L’agroenergia appare infatti come una prospettiva interessante stante l’elevato costo del petrolio.
Inoltre sotto il profilo delle buone pratiche olivicole una forma di smaltimento organizzata delle potature può evitare alcune pessime consuetudini presenti tutt’ora nel nostro Paese come quella di bruciare il legname potato con un evidente rischio di incendi. Tra l’altro lo smaltimento delle potature può diventare un piccolo ricavo per l’azienda anziché rappresentare, come oggi, un costo .

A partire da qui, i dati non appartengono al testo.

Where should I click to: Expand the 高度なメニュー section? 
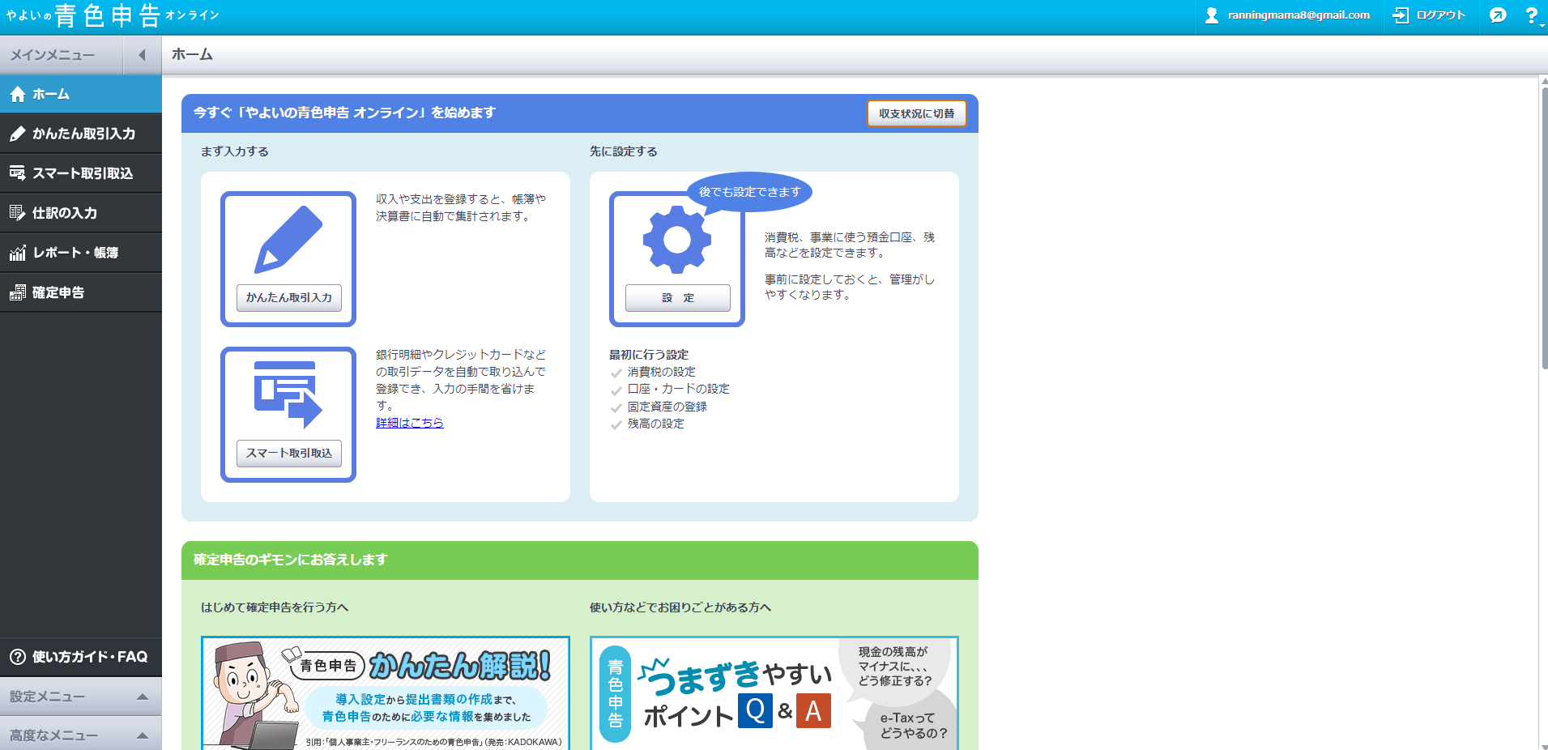(81, 735)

Un’innovazione molto interessante che l’Unaprol sta cercando di sviluppare in collaborazione con il CNR riguarda la possibilità di utilizzare alcune nuove varietà di olivo rapito accrescimento che sviluppano più la massa arborea che non la fruttificazione. Tali nuove varietà potrebbero essere utilizzate nei piani di rimboschimento confermando la ben nota vocazione dell’olivo ad una nobile funzione paesaggistica e consendo di sfruttare la grande capacità di adattamento di questa pianta in quelle aree calde e siccitose dove altre varietà boschive lamentano maggiori difficoltà.

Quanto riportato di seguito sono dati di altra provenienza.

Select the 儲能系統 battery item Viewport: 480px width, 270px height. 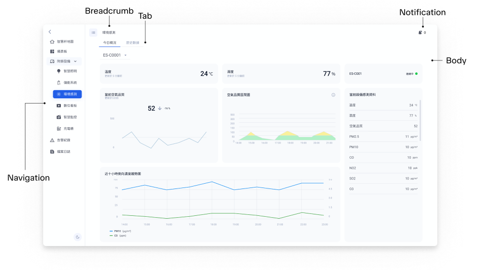coord(67,82)
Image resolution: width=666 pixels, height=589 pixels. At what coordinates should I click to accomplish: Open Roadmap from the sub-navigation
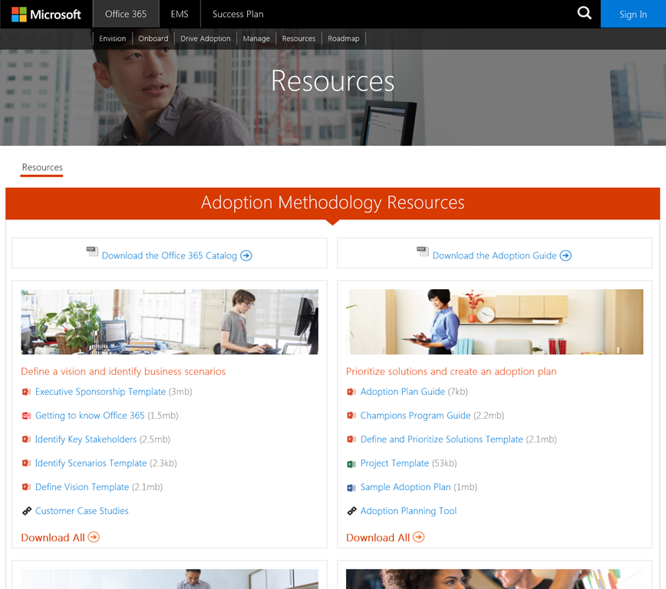(343, 38)
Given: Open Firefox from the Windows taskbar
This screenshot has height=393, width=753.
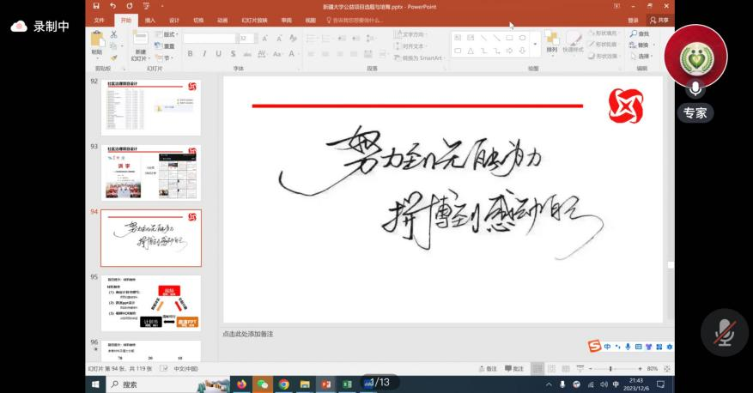Looking at the screenshot, I should point(241,384).
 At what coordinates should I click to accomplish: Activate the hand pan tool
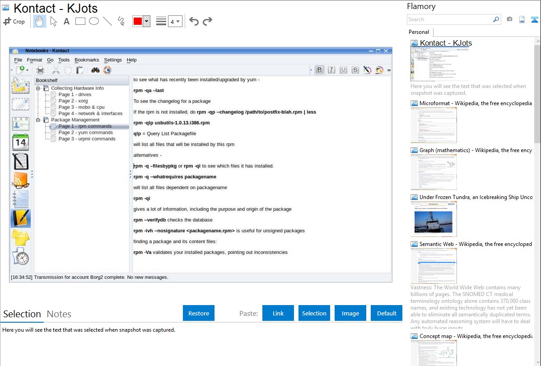[x=40, y=21]
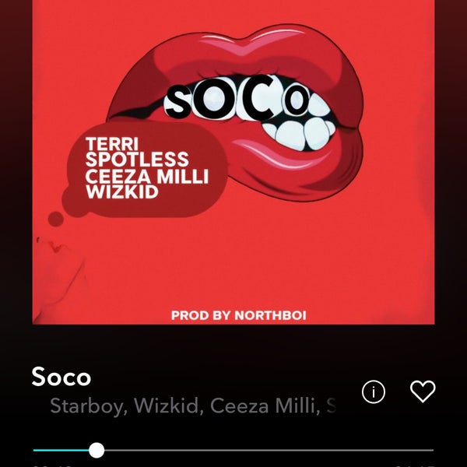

Anche in questo caso il riutilizzo della massa arborea dell’olivo potrebbe avere un immediato indirizzo verso l’industri mobiliera che sembra molto apprezzare il caldo colore e la solidità che caratterizza il legno di olivo. Dunque ancora, parquet, mobili e scrivanie.

“Ho la sensazione – conclude Ranieri Filo della Torre - che il settore olivicolo si appresti a vivere una nuova ed interessante fase di espansione dei consumi, di maggiore diffusione della coltura non solo in nuove Nazioni ma anche in aree “di frontiera” nel nostro stesso Paese e che si vada verso una maggiore razionalizzazione e contenimento dei costi cercando di recuperare valore anche dai sottoprodotti del processo di trasformazione delle olive in olio.”